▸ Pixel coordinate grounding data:

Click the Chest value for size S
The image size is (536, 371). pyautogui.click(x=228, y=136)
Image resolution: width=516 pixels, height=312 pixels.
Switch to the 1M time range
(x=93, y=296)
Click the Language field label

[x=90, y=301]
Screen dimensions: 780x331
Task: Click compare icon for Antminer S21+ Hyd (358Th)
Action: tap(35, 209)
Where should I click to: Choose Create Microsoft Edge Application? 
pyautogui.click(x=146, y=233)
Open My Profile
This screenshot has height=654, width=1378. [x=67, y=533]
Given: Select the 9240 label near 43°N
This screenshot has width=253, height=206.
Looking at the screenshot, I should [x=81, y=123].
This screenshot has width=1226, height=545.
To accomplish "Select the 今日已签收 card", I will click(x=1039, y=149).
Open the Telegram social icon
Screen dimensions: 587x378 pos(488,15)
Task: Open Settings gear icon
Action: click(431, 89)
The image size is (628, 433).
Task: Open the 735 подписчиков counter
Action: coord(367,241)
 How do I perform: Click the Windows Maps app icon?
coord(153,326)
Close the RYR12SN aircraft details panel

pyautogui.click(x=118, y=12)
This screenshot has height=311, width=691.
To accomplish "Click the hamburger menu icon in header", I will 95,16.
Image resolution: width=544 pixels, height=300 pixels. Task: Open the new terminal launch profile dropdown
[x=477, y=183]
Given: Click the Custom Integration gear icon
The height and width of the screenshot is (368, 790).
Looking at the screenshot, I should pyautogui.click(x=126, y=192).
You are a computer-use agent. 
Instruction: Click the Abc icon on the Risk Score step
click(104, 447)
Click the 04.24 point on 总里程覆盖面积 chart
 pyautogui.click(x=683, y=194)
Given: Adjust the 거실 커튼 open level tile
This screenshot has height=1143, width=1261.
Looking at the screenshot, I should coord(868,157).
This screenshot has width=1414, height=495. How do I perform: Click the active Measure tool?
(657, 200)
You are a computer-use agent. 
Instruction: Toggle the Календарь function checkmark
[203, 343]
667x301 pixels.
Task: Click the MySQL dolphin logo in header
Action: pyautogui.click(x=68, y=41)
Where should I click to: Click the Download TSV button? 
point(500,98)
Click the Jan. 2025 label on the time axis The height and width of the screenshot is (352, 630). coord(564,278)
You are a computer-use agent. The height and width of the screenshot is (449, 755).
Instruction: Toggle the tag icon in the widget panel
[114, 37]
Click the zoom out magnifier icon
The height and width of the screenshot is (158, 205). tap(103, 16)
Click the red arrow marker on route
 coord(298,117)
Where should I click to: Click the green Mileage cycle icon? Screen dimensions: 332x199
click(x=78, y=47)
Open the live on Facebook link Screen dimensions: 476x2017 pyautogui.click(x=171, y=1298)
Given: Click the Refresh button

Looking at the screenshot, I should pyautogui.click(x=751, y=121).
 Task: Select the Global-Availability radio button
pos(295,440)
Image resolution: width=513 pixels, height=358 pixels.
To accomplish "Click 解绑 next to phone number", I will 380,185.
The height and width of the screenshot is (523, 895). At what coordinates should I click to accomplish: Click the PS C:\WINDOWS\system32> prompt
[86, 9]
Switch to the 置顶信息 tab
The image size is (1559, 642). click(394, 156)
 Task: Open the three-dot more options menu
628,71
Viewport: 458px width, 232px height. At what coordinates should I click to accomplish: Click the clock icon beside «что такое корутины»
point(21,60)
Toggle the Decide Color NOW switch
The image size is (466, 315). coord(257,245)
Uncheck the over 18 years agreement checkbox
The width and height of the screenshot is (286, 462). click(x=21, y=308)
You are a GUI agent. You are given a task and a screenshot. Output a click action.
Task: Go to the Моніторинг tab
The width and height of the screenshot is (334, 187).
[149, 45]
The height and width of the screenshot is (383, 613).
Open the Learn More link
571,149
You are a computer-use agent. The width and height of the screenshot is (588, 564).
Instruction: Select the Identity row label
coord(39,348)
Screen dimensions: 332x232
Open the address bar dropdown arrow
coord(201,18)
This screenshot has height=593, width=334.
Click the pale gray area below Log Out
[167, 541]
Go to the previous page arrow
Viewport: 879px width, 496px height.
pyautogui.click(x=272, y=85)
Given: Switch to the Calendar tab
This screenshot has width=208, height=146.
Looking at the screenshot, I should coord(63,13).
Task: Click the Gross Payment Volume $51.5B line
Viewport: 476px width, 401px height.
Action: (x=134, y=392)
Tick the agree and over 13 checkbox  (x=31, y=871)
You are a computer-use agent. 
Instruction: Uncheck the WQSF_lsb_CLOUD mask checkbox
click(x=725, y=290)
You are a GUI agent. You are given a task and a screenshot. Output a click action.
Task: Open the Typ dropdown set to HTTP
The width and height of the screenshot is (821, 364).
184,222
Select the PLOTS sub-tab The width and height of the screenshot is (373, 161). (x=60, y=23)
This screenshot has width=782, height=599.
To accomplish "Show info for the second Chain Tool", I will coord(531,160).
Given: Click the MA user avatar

▸ Exercise prompt: Looking at the records above, which lines contain "will"? Copy those lines.

▸ Solution for this exercise:
To accomplish "Select the 今日已签收 card", I will click(x=1039, y=149).
To accomplish "Click the hamburger menu icon in header", I will 95,16.
To accomplish "Click 解绑 next to phone number", I will 380,185.
To accomplish "Show info for the second Chain Tool", I will coord(531,160).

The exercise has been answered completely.